One of the doorways leading to the lake was built by the painstaking effort of a prostitute. As the caste system was quite obvious then, prostitutes had no status. Often worried that the doorway would be removed, a temple was built over the doorway and it is still here today. The ancients refused to walk through the doorway as they felt it was akin to going under a prostitute’s crotch. Now, the crowds throng through it.
The second place of interest was an ancient fort. The fort appeared to only have one access point, which belied the fact that there were many underground tunnels that led to other areas. The Mongolian troops had attempted to seize the city several times by trapping the denizens within but all the attempts failed. In the end, the Mongols had no choice but to conquer the faraway lands of Turkey and Afghanistan.
The place used to be a spice-trading route in the past, and also served as the main route of travel to Middle East, sharing its fame with the Silk Road. Later on, the spices and silk trade switched to using sea routes and this route slowly faded into the background, until it transformed into today's tourism spot.

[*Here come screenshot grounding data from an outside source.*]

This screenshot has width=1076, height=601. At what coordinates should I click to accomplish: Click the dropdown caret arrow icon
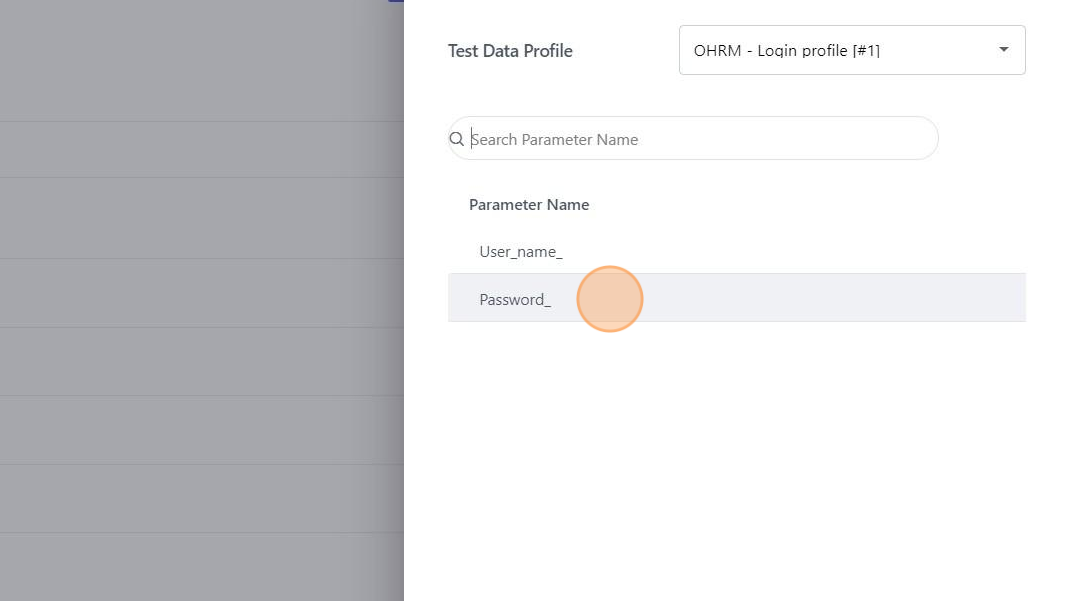pyautogui.click(x=1003, y=50)
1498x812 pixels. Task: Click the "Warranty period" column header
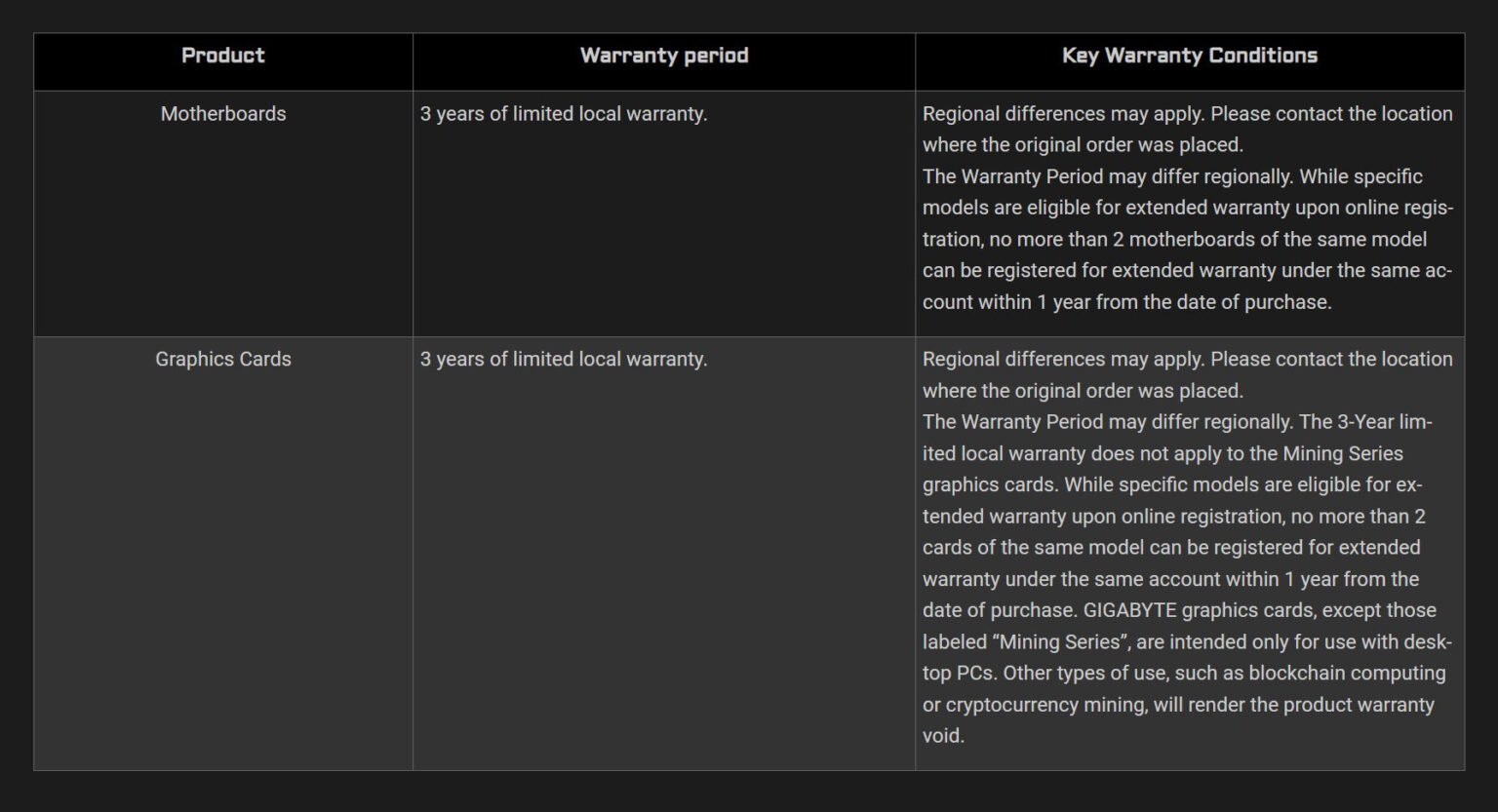point(664,56)
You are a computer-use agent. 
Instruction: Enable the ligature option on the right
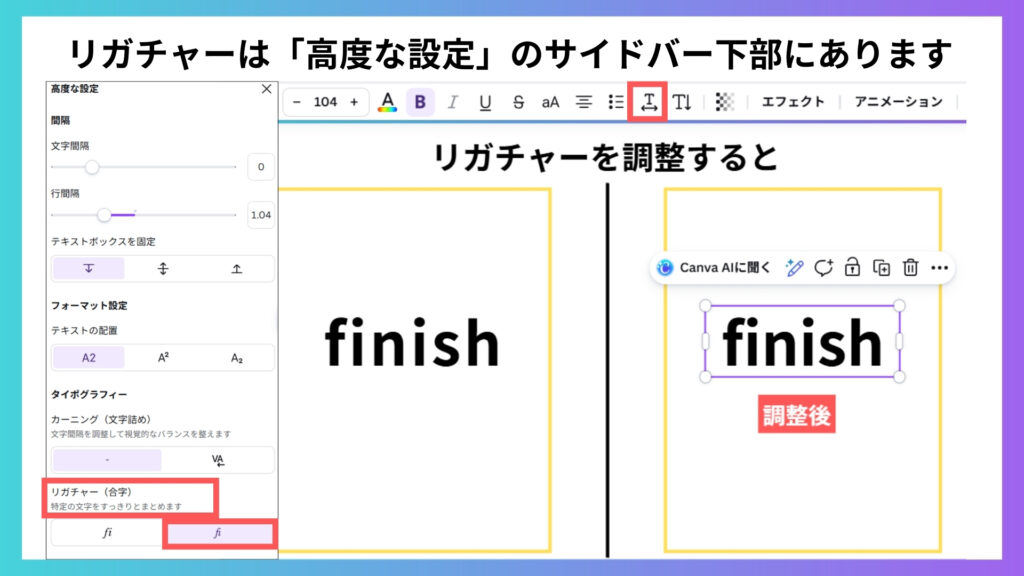coord(218,533)
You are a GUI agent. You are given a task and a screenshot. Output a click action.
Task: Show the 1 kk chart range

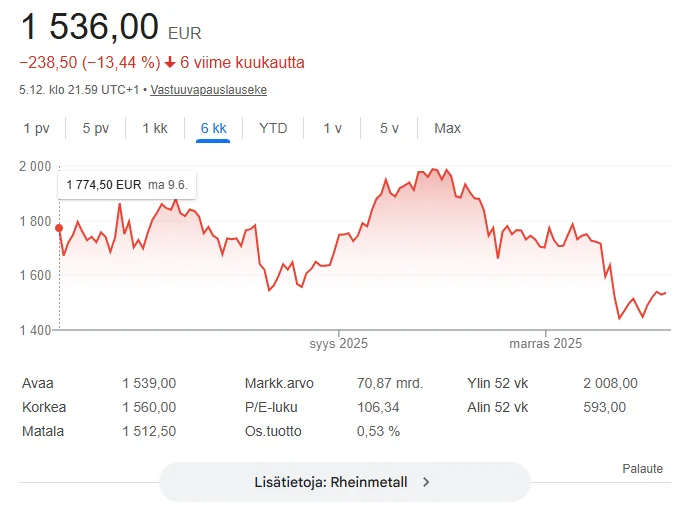(155, 128)
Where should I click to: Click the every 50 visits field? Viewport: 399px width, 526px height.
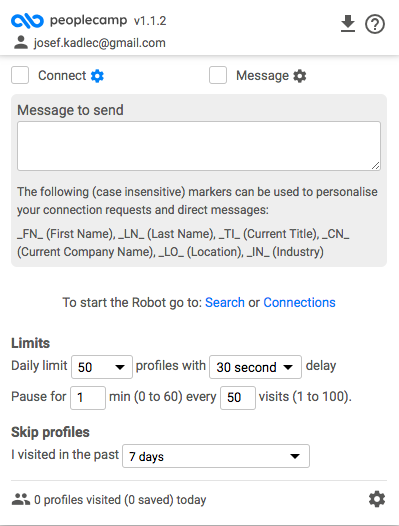[x=238, y=398]
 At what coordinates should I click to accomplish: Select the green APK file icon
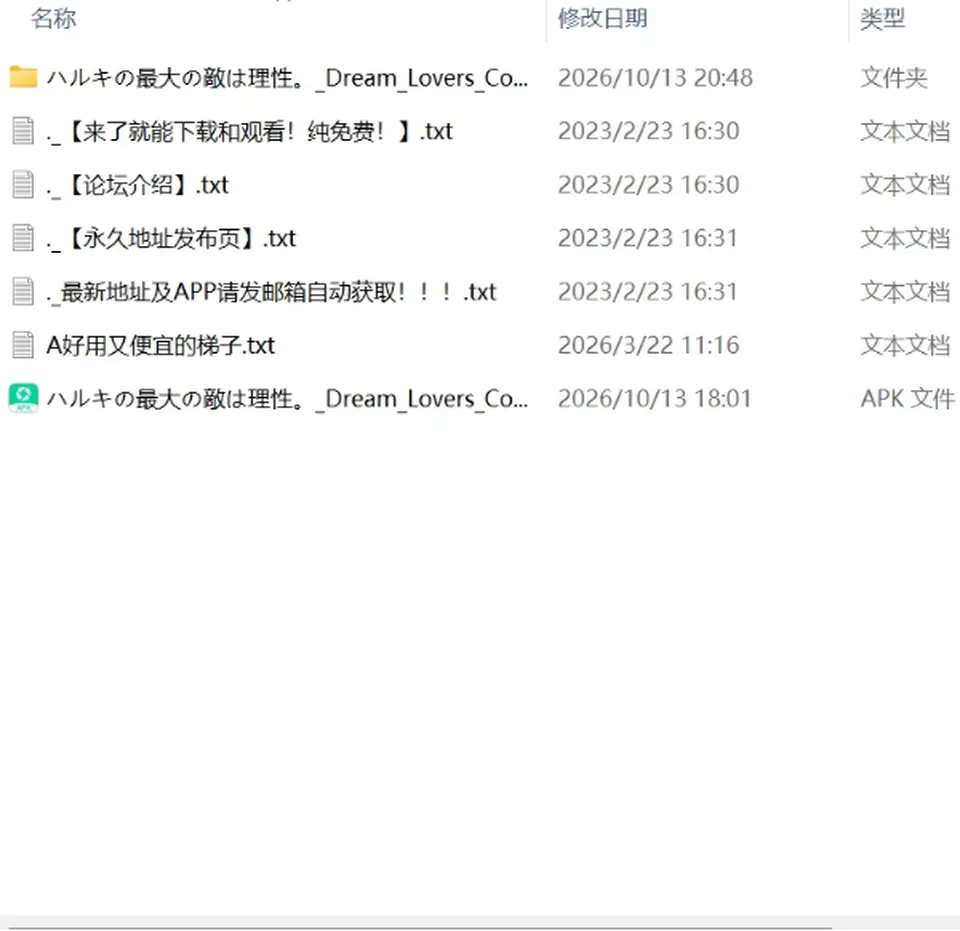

The ancient fort has quite a few temples and is segregated into business and housing districts. It is said that around 2 to 3 thousand families had housed within the area. The ancient fort is built on a hill, with the higher areas developed into a hotel district as the beauty of the area beckons. There are three doorways to the ancient fort, each one of them meandering in such a way that you could not see one from another. This also serves as a form of defence. There are many paintings, cloth, antiques and many other types of art works, but you must bargain your way through.
The third and fourth spots were all mansions of past affluent people. The first was the residence of the ex-Rajasthan prime minister, which was built by two brothers who were professional masons. The design looks symmetrical until you look at them closely. It took 4 years to complete and their descendants reside within to this day. The front of the mansion serves as a tourist centre while the back serves as living quarters.
Another attraction was a five-storey apartment that took thirty years to complete. Currently, this grand house is under the partial possession of the family that owns it while the other part is taken over by the government and used as a cultural exhibition centre. The centre is of significant historical value and is definitely worth visiting.
The last attraction is the mausoleum of the old royalty. Sikhism requires that its believers are cremated after death and their ashes scattered into the sea or rivers. It is the same for the king. The mausoleum is but a memorial. This attraction has always been a crematorium and a location for watching the sunset. It only opens at 4pm. We arrived at 1plus, so it was fortunate that the driver had his way of getting us in so that we could take pictures and walk around.
I did not see the sunset yesterday, and I pined to relive the experience of riding a camel, so I spent a thousand plus rupees to see Rajasthan’s bewitching sunset.
Some things have to be experienced for ourselves. Watching the sunset in the desert is like sending off your beloved kin in a sea of sand. On the way back we saw large armies of soldiers. I had a sense of déjà vu that something major was about to happen.